If you use vp create or vp migrate, Vite+ prompts you to set this up for your project automatically.

Commands

vp config

vp config configures Vite+ for the current project. It installs Git hooks, sets up the hook directory, and can also handle related project integration such as agent setup. By default, hooks are written to .vite-hooks:

bash
vp config
vp config --hooks-dir .vite-hooks
vp config --no-hooks
vp config --no-agent

Use --no-hooks when you want vp config to leave existing Git hook setup unchanged. Use --no-agent when you want it to skip updates to existing coding agent instruction files. You can pass both flags when you want vp config to skip both setup steps.

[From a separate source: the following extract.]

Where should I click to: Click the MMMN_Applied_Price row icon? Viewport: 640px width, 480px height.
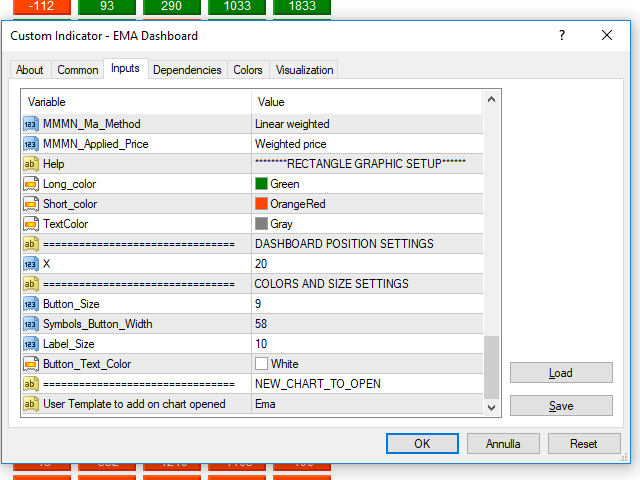pyautogui.click(x=31, y=144)
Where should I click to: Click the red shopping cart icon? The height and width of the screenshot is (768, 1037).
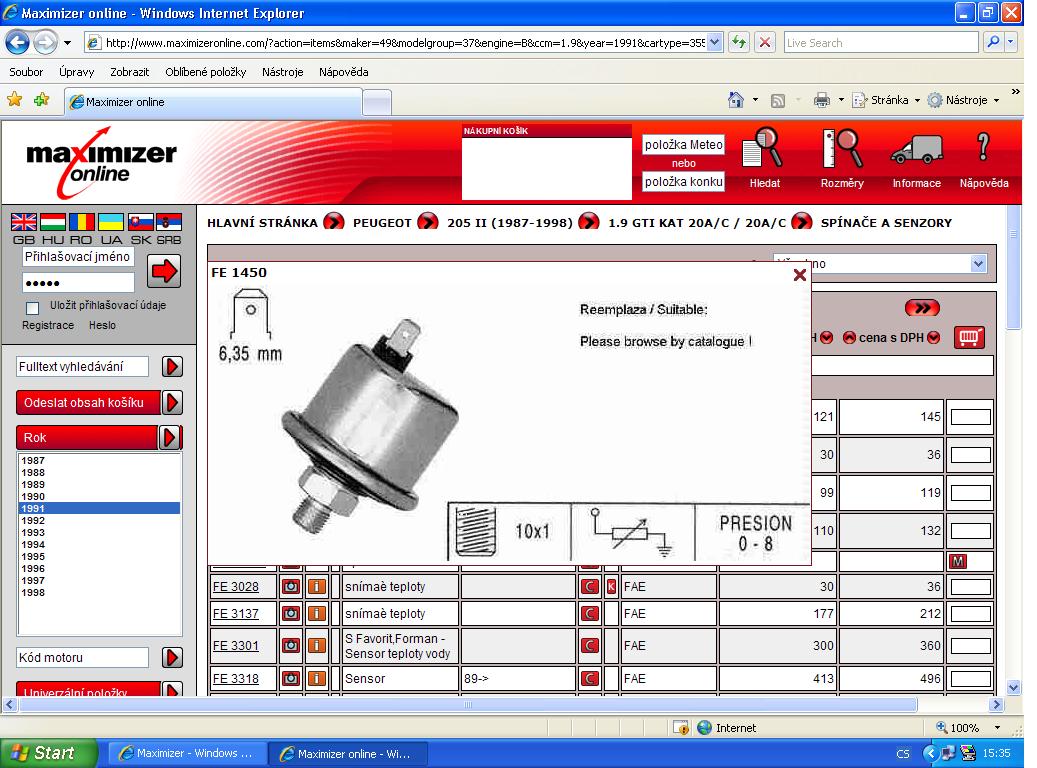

You can also set VITE_GIT_HOOKS=0 to disable hook installation from lifecycle scripts such as prepare or postinstall.

vp staged

vp staged runs staged-file checks using the staged config from vite.config.ts. If you set up Vite+ to handle your commit hooks, it will automatically run when you commit your local changes.

bash
vp staged
vp staged --verbose
vp staged --fail-on-changes

Configuration

Define staged-file checks in the staged block in vite.config.ts:

vite.config.ts
ts
import { defineConfig } from 'vite-plus';

export default defineConfig({
  staged: {
    '*.{js,ts,tsx,vue,svelte}': 'vp check --fix',
  },
});

This is the default Vite+ approach and should replace separate lint-staged configuration in most projects. Because vp staged reads from vite.config.ts, your staged-file checks stay in the same place as your lint, format, test, build, and task-runner config.